12
……やがて、龍子の見ている前で、その白い蛇に最後のときが訪れた。
その白い蛇の最後のときは、とてもわかりやすい形で訪れた。動物や爬虫類(つまり蛇)にあまり詳しくない龍子でも一目でわかった。
なぜなら、その白い蛇の全身に、いきなり、『美しく燃える赤い炎』がともったからだった。
その突然出現した炎は、白い蛇の全身を焼いた。
白い蛇は炎の中でばたばたと悶え苦しんでいた。(さっきまでぴくりとも動かなかったのが、変に思うくらいにばたばたとそれは美しい炎の中でもがいた)
綺麗。
龍子はそんな燃える白い蛇の姿が美しいと思った。
その美しい炎は、白い蛇の体を焼き続けた。不思議と、なぜか炎は白い蛇のことを苦しめるだけで、その体を真っ黒な炭になるまで、燃やし尽くすことはなかった。
龍子は真っ暗な闇の中に両足を両手で抱えるようにして、しゃがみ込んだ。
そこから龍子は白い蛇が美しい炎の中でもがき苦しんでいる姿を、しばらくの間、じっとそこから観察していた。
このとき、……龍子自身は気がついてなかったのだけど、龍子はずっと、闇の中で楽しそうに笑っていた。
龍子自身にはその龍子の笑顔は、見ることはできなかったのだけど、炎の明りに照らされた橙色の光を反射している、その顔は確かに笑っていた。
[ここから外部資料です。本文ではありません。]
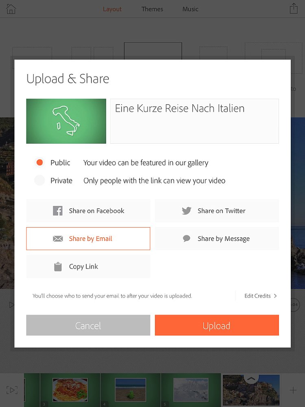Open the share export icon at top right
This screenshot has width=305, height=407.
(294, 9)
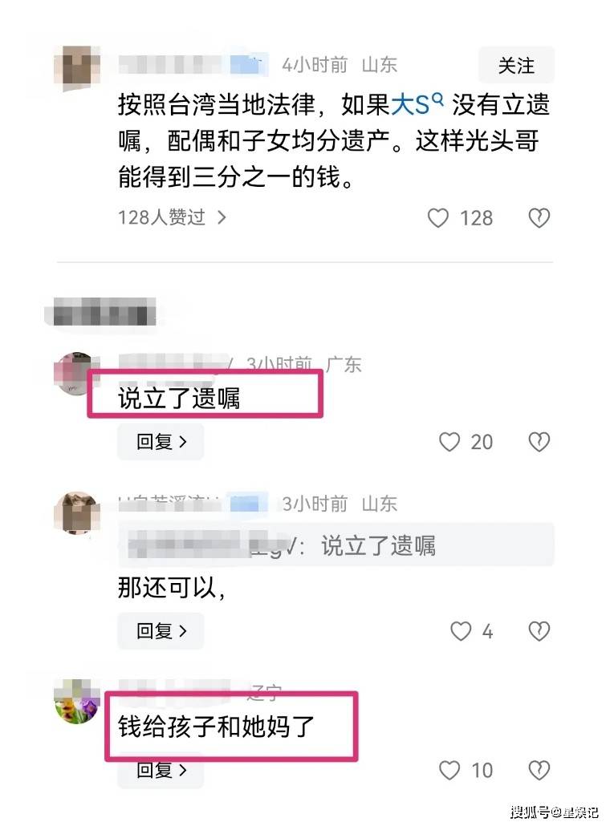Open the 广东 commenter's avatar
The width and height of the screenshot is (610, 826).
tap(77, 373)
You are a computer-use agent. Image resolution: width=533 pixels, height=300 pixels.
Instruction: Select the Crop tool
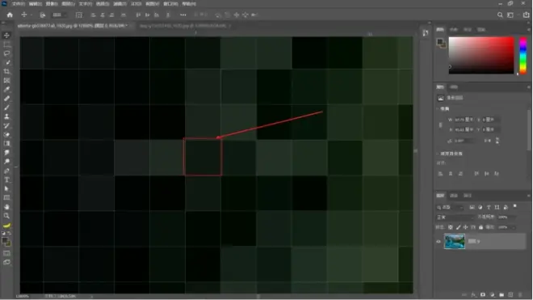6,71
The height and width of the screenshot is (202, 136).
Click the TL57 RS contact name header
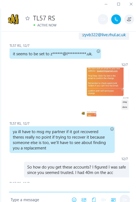pyautogui.click(x=44, y=18)
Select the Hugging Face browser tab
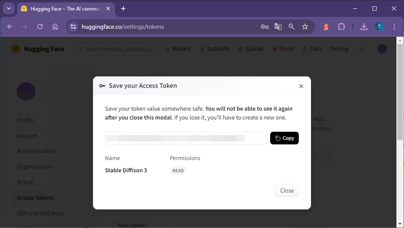404x228 pixels. tap(63, 8)
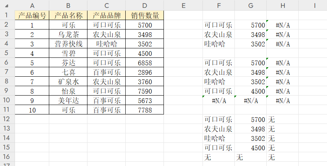Click the #N/A cell in column F
Viewport: 327px width, 166px height.
(x=219, y=101)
龍子がずっと自分を見て笑っていることに、燃える炎の中にいる白い蛇の赤い目には確かに、はっきりと、確認することができた。
……それを確認して、白い蛇は、その赤い二つの目から、透明な、とても澄んだ色をした清らかな、涙を流した。
……その涙で、龍子の世界は『浄化』された。